Imagine you are an 8 year old Malien girl. Chances are you spend your days helping your mother pound millet or working in the fields. The thought of going to school never crossed yours or your parents. minds. The closest school is over eight miles away, and you have to cross two streams and three villages to get there. A few of the boys in your village make the long journey and come back with little books that they scribble in, but there seems to be no major change and no reason for more children to go. The boys that do go only attend school until the age of twelve, since the school's highest level is the 6th grade. Afterward, they go back to usual daily life in the village, or they leave the village to look for more schooling in one of the big cities.
The friends I made when I visited the "Peace Corps house" in Sevare, told me that in the villages where they live, only 10% of the girls actually go to school. That must be why we've had such difficulty communicating with most of the women we've met in Mali. Most don't know how to read or write, let alone speak in French (the national language).
"Basic education and girls' education are the responsibility of the public, private, and other sectors. Investing in girls' education benefits the individual, the family, the community, and the nation."
These are the premises upon which SAGE (Strategies for Advancing Girls Education) is based. SAGE, a program funded by the US government (US AID), is attempting to form international, national, and local alliances to combat the problems of girls' education. They have started projects all over the world, from Guatemala to Peru to Southern Africa (hey, sounds like the world trek!), and they are now starting to tackle the issue here in Mali.
One of the main problems with development projects we've encountered during our travels is that all too often, despite good intentions, the projects are ineffective . This is often a result of cultural differences and poor planning. Here in Mali, it is very hard not to notice the overwhelming presence of foreign aid groups. The United States, Canada, England, Denmark, and a number of other European countries have aid projects geared towards improving the way of life for people in this poor nation, but they are far from achieving their goals.

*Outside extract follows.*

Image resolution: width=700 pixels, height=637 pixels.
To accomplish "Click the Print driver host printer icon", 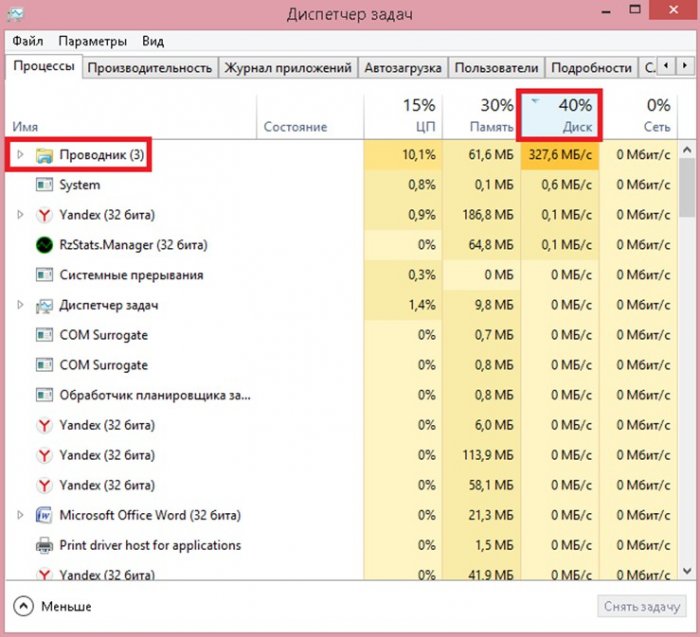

"They don't address local needs," remarks Kadi in reference to the foreign development groups. They have their own plan that was developed in their own country. For example, Kadi's program, SAGE, is funded by US AID. One of the many ambitious goals SAGE is hoping to achieve in the next 22 months is to empower female PTA members to be more vocal.
In my opinion, it's going to be really hard to accomplish this. It is a cultural issue. "When women and men are gathered together in a meeting place, the women will not speak up," Kadi explains. "When we went to the villages to develop our topics for the community schools, the women always sat in the back during the meetings. To find out their concerns we had to approach them alone after the meetings."

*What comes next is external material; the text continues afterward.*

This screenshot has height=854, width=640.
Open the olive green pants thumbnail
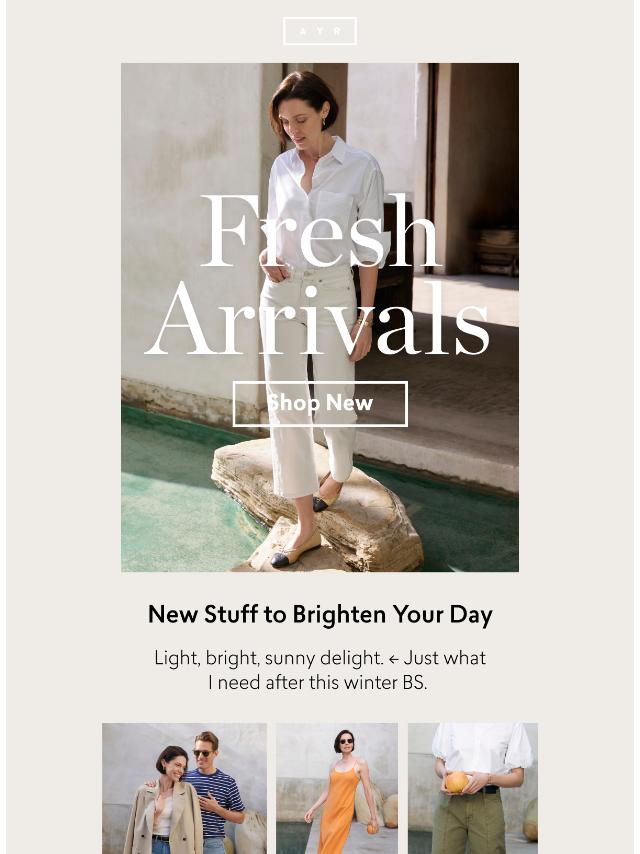coord(473,788)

Some PTA meetings are held in the chief's hut, which women are not even allowed to enter. Kadi's apprehension arises, not because she doesn't believe in empowering women, but because SAGE has already admitted that there is not enough time to cover life skills from a gender perspective, in addition to other goals like female mentoring, girl-friendly classroom practices, female teacher support, and curricular revisions.
Although Kadi is grateful that foreign aid groups want to help improve Mali, she agrees that development should be more bilateral . "Even when I suggest an improvement or change to the plan, they still don't listen. I told them (the SAGE directors in Washington) that we shouldn't try to tackle the issue of women's empowerment in the little time we have. They didn't listen. They responded positively, 'Oh no, the women just don't know any better yet. When we teach them of their rights and train them as leaders, they will change.' Okay, this I'd like to see!" Kadi laughs.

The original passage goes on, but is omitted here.